I have no firsthand experience of Third World
life and it seems nearly
impossible to strike an agnostic balance between the technocrats, who
chant nasty, brutish, and short
about countries with lower
infant mortality rates than America, and the eager devotees of
Natives Know Best. But one thing I jolly well know is that a real
rural village is one of the last places on earth where a kid can walk out
his own door and pop over to see any friend he likes without even
having to dodge cars. He doesn't have to wait for Mom to strap him in
a booster seat. He is free and rich in a way that
most of our own incarcerated kids, not to mention ourselves, can only
dream of. To replace this with X's on a 9-inch screen is...man, just fill in a
damn adjective, I've got twenty.
The worst part is, I'm sure the XO folk are just trying to help. Heck, since the laptops are probably going to kids who are already stuck in schools, they are helping. I'm not roundly cursing the whole project; assuming the teachers manage to keep porn off the things, I'd rather see kids exploring the Internet and playing video games than getting lectured and worksheeted into future employees.

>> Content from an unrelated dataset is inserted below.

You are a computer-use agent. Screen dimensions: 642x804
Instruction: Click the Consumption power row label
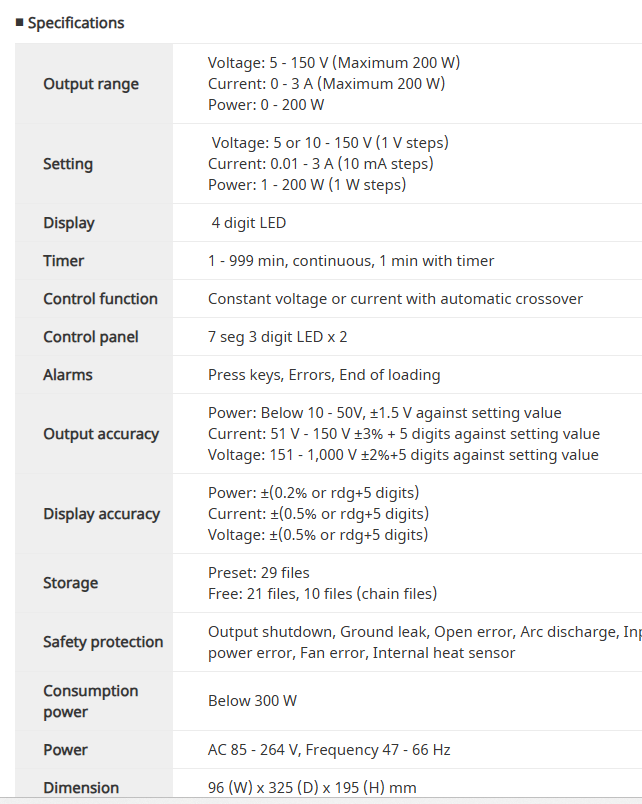[x=91, y=701]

But school ends every day. Laptops are all the time.
I have no idea whether all these kids will actually get mesmerized and
spend all their free time collaborating on documents. Many of us sure
seem to, but then we're here, in the Sprawl Diaspora. But to even
design such a tool as Neighborhood
for village children
suggests a disquietng disregard for the treasures these children
already have, and may lose. As have we.
"...We moderns believe in a great cosmopolitan civilisation, one which shall include all the talents of all the absorbed peoples—"
"The Señor will forgive me," said the President. "May I ask the Señor how, under ordinary circumstances, he catches a wild horse?"

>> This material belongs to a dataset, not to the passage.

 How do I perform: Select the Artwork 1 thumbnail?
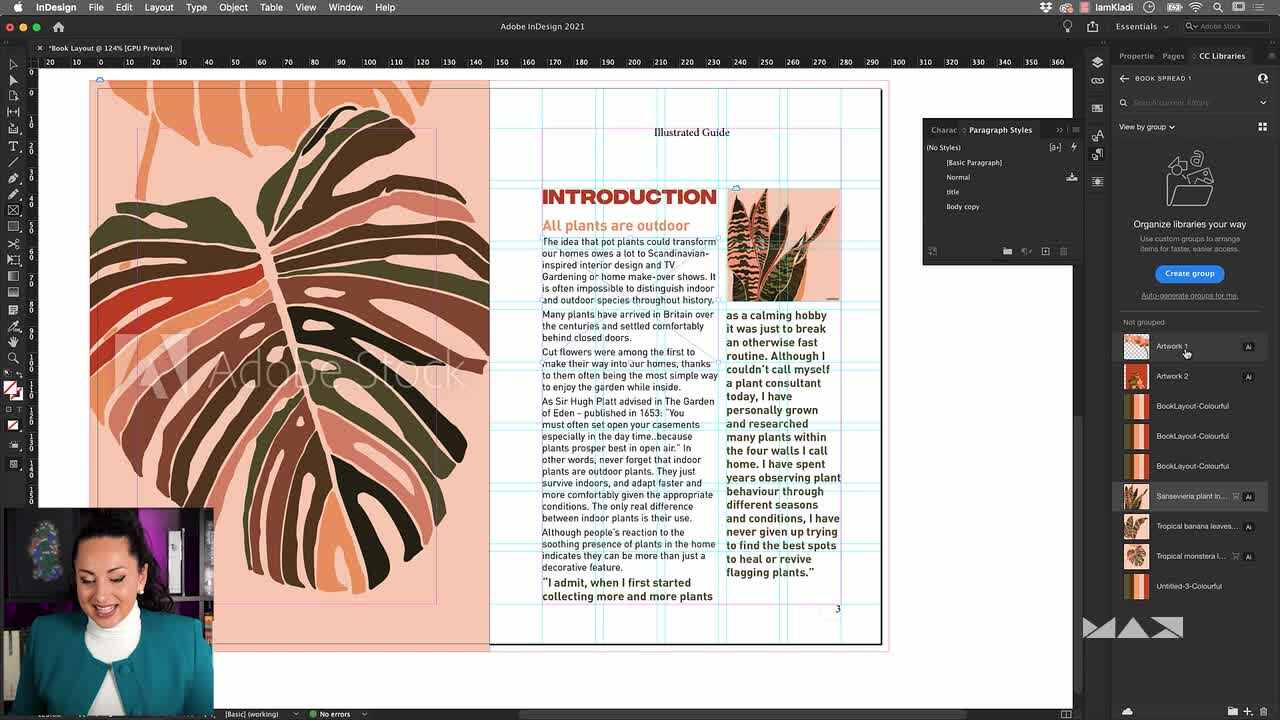click(1136, 346)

"I never catch a wild horse," replied Barker, with dignity.
"Precisely," said the other; "and there ends your absorption of the talents. That is what I complain of your cosmopolitanism. When you say you want all peoples to unite, you really mean that you want all peoples to unite to learn the tricks of your people. If the Bedouin Arab does not know how to read, some English missionary or schoolmaster must be sent to teach him to read, but no one ever says, 'This schoolmaster does not know how to ride on a camel; let us pay a Bedouin to teach him.' You say your civilisation will include all talents. Will it? Do you really mean to say that at the moment when the Esquimaux has learnt to vote for a County Council, you will have learnt to spear a walrus? I recur to the example I gave. In Nicaragua we had a way of catching wild horses—by lassooing the fore feet—which was supposed to be the best in South America. If you are going to include all the talents, go and do it. If not, permit me to say what I have always said, that something went from the world when Nicaragua was civilised."
G. K. Chesterton, The Napoleon of Notting Hill.